**Activity:** Restate word for word every line from the one containing "Where should I click to: Click the green" to the last line of the records below.

**Record extracts:**

Segment Open

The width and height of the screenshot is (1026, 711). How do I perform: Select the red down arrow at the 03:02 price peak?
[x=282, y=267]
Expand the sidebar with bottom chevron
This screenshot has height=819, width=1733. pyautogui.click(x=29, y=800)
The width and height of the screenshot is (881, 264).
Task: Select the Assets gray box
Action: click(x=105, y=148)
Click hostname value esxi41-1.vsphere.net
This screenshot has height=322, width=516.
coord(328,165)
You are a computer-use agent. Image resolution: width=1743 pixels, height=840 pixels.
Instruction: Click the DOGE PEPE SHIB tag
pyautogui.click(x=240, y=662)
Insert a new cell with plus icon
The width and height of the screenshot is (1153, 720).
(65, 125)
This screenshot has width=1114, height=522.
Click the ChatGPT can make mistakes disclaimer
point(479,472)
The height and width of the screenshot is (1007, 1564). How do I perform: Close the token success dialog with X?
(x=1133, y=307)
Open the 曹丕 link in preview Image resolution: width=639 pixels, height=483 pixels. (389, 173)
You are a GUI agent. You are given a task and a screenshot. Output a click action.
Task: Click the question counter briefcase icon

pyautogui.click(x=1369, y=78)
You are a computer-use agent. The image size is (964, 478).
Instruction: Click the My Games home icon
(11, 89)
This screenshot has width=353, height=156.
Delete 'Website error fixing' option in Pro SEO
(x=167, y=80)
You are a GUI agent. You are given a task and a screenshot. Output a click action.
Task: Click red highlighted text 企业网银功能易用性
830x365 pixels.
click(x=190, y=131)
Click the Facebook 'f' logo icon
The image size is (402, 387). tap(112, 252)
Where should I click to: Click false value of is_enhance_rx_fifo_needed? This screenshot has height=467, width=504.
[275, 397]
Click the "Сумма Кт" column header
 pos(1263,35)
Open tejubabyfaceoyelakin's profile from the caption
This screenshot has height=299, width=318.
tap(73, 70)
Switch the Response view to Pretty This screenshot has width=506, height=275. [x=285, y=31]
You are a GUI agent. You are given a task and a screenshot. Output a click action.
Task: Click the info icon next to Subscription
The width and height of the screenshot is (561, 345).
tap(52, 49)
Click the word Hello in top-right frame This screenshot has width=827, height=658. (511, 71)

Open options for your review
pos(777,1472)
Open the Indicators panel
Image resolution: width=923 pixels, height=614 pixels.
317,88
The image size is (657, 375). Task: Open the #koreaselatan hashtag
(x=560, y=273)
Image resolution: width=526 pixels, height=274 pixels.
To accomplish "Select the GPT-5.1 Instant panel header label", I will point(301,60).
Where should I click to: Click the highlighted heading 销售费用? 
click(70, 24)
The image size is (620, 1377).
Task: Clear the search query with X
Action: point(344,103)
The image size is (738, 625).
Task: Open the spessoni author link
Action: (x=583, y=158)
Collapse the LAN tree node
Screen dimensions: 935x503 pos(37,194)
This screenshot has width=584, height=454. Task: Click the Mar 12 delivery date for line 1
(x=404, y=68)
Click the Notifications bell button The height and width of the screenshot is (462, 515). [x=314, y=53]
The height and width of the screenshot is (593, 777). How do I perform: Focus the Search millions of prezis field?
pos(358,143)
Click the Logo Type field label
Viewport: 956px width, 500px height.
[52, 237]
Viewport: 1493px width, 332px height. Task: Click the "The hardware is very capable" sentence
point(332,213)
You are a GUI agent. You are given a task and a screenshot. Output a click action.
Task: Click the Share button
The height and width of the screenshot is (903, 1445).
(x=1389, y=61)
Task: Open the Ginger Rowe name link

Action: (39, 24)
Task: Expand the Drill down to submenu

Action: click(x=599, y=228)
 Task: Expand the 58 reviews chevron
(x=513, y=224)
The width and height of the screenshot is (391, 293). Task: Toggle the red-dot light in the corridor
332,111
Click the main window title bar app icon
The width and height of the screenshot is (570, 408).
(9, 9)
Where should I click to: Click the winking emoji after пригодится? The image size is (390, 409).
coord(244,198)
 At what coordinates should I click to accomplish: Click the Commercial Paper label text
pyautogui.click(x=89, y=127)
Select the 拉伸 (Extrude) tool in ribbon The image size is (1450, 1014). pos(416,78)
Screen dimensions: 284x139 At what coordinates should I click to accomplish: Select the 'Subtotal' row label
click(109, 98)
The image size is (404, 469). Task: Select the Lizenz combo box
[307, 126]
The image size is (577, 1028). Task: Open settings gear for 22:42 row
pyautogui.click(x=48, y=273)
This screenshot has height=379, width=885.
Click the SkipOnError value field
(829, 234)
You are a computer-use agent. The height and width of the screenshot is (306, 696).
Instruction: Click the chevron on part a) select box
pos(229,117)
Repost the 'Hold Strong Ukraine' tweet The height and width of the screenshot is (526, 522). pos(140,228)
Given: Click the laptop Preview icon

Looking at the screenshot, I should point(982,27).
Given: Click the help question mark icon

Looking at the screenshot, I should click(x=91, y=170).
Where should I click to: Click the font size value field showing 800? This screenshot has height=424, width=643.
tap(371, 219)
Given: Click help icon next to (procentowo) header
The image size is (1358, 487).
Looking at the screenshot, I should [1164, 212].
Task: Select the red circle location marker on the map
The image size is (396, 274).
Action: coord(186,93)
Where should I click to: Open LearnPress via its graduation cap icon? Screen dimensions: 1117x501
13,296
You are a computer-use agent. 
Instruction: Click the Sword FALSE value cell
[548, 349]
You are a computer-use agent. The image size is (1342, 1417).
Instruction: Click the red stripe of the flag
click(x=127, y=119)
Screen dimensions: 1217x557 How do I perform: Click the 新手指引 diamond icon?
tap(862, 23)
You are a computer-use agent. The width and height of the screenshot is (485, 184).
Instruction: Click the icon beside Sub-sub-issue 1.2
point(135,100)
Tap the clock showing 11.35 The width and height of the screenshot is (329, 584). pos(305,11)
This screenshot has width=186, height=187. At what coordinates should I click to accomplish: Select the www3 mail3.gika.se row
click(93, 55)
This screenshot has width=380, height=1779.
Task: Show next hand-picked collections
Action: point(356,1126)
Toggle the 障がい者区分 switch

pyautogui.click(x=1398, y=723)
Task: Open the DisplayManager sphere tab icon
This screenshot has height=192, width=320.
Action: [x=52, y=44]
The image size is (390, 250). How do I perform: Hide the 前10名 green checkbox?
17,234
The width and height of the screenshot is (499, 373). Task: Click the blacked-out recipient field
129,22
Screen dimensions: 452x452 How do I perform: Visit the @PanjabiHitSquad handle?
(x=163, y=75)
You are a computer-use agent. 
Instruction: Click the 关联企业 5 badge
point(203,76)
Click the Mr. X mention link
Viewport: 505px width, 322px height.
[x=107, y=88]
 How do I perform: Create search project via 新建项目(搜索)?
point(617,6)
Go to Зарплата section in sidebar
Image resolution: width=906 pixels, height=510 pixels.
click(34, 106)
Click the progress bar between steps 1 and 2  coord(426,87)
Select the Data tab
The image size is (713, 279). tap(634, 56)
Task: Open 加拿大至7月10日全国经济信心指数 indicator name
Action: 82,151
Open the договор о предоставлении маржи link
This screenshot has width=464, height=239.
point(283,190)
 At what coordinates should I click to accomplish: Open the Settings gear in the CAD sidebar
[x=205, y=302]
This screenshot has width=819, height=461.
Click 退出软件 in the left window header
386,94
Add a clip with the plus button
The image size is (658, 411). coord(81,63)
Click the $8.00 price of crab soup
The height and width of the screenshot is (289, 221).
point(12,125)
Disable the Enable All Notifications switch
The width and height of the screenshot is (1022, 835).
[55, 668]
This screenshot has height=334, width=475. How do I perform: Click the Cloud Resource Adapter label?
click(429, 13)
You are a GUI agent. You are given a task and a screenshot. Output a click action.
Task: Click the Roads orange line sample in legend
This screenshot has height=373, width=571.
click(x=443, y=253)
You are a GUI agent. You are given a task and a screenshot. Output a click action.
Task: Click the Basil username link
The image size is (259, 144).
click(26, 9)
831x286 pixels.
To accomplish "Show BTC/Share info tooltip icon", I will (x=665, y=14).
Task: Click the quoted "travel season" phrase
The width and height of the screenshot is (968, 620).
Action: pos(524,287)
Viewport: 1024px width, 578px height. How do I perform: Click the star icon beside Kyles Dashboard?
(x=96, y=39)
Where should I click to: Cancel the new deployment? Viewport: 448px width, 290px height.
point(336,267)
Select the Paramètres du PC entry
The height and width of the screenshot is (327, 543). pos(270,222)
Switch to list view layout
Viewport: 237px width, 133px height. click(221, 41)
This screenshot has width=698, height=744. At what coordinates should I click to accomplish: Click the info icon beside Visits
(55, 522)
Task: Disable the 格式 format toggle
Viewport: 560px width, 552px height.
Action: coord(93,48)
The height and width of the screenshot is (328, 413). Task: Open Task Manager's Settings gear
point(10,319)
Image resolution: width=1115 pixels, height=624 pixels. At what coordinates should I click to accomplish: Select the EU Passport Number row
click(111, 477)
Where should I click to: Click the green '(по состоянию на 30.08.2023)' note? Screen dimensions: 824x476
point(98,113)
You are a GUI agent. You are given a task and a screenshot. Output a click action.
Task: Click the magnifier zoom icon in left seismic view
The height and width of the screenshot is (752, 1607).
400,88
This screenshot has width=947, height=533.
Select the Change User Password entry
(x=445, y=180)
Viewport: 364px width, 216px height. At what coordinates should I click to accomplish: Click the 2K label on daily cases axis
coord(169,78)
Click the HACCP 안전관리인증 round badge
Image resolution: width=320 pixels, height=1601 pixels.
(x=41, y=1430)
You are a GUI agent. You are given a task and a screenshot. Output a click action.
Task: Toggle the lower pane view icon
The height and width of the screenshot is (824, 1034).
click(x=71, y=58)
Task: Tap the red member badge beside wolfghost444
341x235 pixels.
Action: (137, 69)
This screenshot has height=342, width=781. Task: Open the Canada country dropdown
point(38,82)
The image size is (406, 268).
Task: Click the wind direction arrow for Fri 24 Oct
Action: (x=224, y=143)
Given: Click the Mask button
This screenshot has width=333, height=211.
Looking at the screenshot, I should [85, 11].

Segment Closed

**Response for this exercise:**
Where should I click to: Click the green '(по состоянию на 30.08.2023)' note? Screen dimensions: 824x476
point(98,113)
You are a GUI agent. You are given a task and a screenshot. Output a click action.
Task: Click the magnifier zoom icon in left seismic view
The height and width of the screenshot is (752, 1607).
400,88
This screenshot has width=947, height=533.
Select the Change User Password entry
(x=445, y=180)
Viewport: 364px width, 216px height. At what coordinates should I click to accomplish: Click the 2K label on daily cases axis
coord(169,78)
Click the HACCP 안전관리인증 round badge
Image resolution: width=320 pixels, height=1601 pixels.
(x=41, y=1430)
You are a GUI agent. You are given a task and a screenshot. Output a click action.
Task: Toggle the lower pane view icon
The height and width of the screenshot is (824, 1034).
click(x=71, y=58)
Task: Tap the red member badge beside wolfghost444
341x235 pixels.
Action: (137, 69)
This screenshot has height=342, width=781. Task: Open the Canada country dropdown
point(38,82)
The image size is (406, 268).
Task: Click the wind direction arrow for Fri 24 Oct
Action: (x=224, y=143)
Given: Click the Mask button
This screenshot has width=333, height=211.
Looking at the screenshot, I should [85, 11].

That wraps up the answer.